■ WHAT YOU HAVE TO DO
Go through the data and copy each line that holds "field".

(Collected data entries)
....

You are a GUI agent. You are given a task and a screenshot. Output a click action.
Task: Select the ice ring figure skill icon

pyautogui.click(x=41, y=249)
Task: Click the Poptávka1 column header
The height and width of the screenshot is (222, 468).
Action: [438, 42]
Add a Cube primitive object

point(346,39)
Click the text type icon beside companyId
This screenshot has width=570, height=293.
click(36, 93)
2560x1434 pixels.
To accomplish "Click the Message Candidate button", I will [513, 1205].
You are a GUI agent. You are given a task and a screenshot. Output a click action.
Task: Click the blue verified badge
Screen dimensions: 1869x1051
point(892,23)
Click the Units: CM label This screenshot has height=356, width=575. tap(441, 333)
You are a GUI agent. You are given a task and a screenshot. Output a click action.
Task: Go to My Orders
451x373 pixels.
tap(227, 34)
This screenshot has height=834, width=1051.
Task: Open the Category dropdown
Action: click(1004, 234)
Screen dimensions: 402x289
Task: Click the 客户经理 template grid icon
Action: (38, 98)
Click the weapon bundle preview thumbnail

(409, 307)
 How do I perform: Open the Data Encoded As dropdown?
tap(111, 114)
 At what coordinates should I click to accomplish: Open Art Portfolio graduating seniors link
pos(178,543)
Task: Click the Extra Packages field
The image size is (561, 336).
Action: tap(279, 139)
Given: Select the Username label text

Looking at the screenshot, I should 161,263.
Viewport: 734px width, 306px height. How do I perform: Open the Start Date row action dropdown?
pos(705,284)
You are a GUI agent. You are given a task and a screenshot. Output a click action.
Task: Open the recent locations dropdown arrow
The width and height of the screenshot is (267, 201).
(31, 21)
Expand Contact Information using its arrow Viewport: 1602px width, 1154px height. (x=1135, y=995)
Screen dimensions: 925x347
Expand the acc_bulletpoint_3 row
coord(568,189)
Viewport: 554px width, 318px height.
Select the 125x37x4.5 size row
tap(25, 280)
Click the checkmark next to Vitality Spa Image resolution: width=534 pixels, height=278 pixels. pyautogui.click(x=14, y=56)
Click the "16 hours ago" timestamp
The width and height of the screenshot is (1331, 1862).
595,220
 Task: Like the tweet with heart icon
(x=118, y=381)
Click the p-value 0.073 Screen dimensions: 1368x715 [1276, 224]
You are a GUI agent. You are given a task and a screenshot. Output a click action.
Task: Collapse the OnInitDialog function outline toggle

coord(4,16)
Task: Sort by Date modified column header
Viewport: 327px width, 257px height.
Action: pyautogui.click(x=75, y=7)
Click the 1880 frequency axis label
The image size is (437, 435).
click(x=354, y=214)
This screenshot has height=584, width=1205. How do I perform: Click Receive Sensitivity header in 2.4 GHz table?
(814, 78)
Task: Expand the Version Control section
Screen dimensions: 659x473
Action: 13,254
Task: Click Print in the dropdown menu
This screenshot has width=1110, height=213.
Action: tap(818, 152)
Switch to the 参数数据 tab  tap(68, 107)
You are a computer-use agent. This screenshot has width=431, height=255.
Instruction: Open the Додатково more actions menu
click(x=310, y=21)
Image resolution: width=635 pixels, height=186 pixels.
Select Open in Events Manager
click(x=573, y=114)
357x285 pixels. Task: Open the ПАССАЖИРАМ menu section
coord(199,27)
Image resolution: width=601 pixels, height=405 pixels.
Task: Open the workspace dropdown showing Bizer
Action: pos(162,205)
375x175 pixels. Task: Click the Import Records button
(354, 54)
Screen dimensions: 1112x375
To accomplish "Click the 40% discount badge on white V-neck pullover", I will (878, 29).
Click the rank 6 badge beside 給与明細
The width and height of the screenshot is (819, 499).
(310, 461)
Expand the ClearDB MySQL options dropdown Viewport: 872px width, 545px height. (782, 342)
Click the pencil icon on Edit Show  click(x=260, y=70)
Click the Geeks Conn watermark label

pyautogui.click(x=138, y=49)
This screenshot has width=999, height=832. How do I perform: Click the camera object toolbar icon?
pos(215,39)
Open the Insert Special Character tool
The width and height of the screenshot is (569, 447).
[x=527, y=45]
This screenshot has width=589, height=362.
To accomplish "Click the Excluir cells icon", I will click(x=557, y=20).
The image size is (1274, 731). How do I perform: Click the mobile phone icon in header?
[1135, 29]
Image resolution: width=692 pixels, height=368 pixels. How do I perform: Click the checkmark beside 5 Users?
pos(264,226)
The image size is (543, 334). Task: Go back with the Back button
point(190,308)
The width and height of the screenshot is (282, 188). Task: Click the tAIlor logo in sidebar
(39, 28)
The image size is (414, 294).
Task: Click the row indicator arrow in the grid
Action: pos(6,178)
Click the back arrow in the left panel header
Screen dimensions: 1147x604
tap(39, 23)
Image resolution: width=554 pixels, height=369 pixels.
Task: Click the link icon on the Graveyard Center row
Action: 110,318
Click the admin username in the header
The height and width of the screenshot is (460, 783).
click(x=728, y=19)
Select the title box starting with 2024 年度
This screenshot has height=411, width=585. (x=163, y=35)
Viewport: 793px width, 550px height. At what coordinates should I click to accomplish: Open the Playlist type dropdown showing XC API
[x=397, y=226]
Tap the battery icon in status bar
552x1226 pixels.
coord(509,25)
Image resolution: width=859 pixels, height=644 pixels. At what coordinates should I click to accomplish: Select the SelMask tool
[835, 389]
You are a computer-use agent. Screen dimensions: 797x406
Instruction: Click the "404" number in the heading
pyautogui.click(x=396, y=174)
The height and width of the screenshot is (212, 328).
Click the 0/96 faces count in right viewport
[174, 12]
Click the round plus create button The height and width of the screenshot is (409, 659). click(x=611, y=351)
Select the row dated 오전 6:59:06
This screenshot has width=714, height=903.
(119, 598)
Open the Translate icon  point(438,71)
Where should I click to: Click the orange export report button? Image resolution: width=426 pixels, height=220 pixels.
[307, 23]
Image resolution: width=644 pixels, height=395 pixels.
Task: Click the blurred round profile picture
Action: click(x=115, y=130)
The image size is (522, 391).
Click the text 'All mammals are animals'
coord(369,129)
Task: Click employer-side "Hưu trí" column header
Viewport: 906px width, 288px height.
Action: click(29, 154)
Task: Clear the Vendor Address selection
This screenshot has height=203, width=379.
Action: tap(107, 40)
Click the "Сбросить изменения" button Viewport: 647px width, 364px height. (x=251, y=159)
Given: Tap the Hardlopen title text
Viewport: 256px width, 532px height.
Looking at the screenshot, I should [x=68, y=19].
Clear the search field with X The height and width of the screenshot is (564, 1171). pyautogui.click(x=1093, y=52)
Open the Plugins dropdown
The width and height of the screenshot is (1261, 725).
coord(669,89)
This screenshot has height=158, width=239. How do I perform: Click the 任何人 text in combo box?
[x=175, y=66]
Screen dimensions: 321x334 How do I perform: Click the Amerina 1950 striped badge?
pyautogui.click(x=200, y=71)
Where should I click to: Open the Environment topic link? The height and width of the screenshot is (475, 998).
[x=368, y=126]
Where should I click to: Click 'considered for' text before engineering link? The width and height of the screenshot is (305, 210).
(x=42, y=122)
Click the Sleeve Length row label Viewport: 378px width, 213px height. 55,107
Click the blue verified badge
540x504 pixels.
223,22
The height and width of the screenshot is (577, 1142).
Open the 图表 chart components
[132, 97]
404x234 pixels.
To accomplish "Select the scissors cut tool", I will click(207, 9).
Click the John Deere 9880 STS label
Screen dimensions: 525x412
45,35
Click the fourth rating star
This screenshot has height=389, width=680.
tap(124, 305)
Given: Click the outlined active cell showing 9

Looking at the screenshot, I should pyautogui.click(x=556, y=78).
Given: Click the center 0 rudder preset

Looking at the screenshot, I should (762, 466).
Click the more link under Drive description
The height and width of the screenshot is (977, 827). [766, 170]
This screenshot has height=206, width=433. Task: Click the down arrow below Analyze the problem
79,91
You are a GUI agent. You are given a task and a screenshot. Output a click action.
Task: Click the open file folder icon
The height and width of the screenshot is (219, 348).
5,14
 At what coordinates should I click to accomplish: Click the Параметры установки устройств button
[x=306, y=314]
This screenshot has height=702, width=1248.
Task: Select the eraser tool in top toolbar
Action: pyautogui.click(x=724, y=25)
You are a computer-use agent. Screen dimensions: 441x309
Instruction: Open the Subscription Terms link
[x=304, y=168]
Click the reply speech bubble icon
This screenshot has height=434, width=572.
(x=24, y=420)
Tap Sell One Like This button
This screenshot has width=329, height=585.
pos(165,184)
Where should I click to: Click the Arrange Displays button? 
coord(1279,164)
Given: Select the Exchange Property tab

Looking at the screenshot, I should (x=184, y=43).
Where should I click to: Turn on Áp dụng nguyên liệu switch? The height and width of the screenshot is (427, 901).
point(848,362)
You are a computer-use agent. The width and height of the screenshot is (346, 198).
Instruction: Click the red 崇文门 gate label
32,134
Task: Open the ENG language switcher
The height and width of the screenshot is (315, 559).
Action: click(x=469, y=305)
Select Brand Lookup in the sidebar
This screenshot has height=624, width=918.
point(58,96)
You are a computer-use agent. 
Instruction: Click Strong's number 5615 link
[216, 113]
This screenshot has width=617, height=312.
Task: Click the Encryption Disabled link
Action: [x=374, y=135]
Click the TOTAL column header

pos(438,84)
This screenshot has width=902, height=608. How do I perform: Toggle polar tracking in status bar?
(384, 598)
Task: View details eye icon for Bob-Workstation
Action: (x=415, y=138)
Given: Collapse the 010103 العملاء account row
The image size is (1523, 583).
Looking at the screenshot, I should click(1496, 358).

....

■ EXERCISE SOLUTION
Task: Click the Extra Packages field
Clear the search field with X The height and width of the screenshot is (564, 1171). pyautogui.click(x=1093, y=52)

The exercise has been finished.